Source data
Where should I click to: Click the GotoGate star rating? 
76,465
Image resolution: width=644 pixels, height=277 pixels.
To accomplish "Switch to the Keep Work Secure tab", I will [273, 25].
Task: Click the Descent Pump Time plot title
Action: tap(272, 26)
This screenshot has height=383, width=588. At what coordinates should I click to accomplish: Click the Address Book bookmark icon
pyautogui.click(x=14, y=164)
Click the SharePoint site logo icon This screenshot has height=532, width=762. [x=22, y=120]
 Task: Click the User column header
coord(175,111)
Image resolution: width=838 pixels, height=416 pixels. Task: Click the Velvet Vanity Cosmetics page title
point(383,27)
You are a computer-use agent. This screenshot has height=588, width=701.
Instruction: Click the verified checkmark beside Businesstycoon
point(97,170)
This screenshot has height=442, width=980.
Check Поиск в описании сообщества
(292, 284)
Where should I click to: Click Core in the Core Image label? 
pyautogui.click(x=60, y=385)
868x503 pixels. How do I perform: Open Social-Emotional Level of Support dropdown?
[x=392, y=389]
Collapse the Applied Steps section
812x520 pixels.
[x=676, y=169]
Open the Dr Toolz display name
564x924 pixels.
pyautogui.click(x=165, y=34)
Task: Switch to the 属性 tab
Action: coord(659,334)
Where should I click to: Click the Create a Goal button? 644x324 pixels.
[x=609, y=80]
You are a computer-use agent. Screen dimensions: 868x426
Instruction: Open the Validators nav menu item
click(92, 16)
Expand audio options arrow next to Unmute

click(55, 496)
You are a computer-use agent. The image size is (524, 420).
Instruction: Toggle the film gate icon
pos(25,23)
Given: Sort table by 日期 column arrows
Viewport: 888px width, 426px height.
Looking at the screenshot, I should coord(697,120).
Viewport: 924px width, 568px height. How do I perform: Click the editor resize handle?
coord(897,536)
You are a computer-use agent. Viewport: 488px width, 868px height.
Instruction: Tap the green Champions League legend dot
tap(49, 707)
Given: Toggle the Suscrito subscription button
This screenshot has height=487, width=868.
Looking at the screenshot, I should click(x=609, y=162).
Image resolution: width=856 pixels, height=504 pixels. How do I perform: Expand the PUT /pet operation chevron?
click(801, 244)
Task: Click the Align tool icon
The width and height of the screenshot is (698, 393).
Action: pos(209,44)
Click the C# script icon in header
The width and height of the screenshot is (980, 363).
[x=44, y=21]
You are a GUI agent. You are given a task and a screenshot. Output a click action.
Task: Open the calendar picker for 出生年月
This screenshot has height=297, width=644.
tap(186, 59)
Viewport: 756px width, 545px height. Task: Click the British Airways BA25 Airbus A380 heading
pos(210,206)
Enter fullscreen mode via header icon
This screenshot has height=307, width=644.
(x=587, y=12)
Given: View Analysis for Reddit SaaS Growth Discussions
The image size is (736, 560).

ACTION ITEM> Each line from the one with "Task: Click the Align tool icon" through the end of the entries above must be set down exactly, both end lines included, and no other line may appear.

ANSWER FOR THE TASK>
Task: Click the Align tool icon
The width and height of the screenshot is (698, 393).
Action: pos(209,44)
Click the C# script icon in header
The width and height of the screenshot is (980, 363).
[x=44, y=21]
You are a GUI agent. You are given a task and a screenshot. Output a click action.
Task: Open the calendar picker for 出生年月
This screenshot has height=297, width=644.
tap(186, 59)
Viewport: 756px width, 545px height. Task: Click the British Airways BA25 Airbus A380 heading
pos(210,206)
Enter fullscreen mode via header icon
This screenshot has height=307, width=644.
(x=587, y=12)
Given: View Analysis for Reddit SaaS Growth Discussions
The image size is (736, 560).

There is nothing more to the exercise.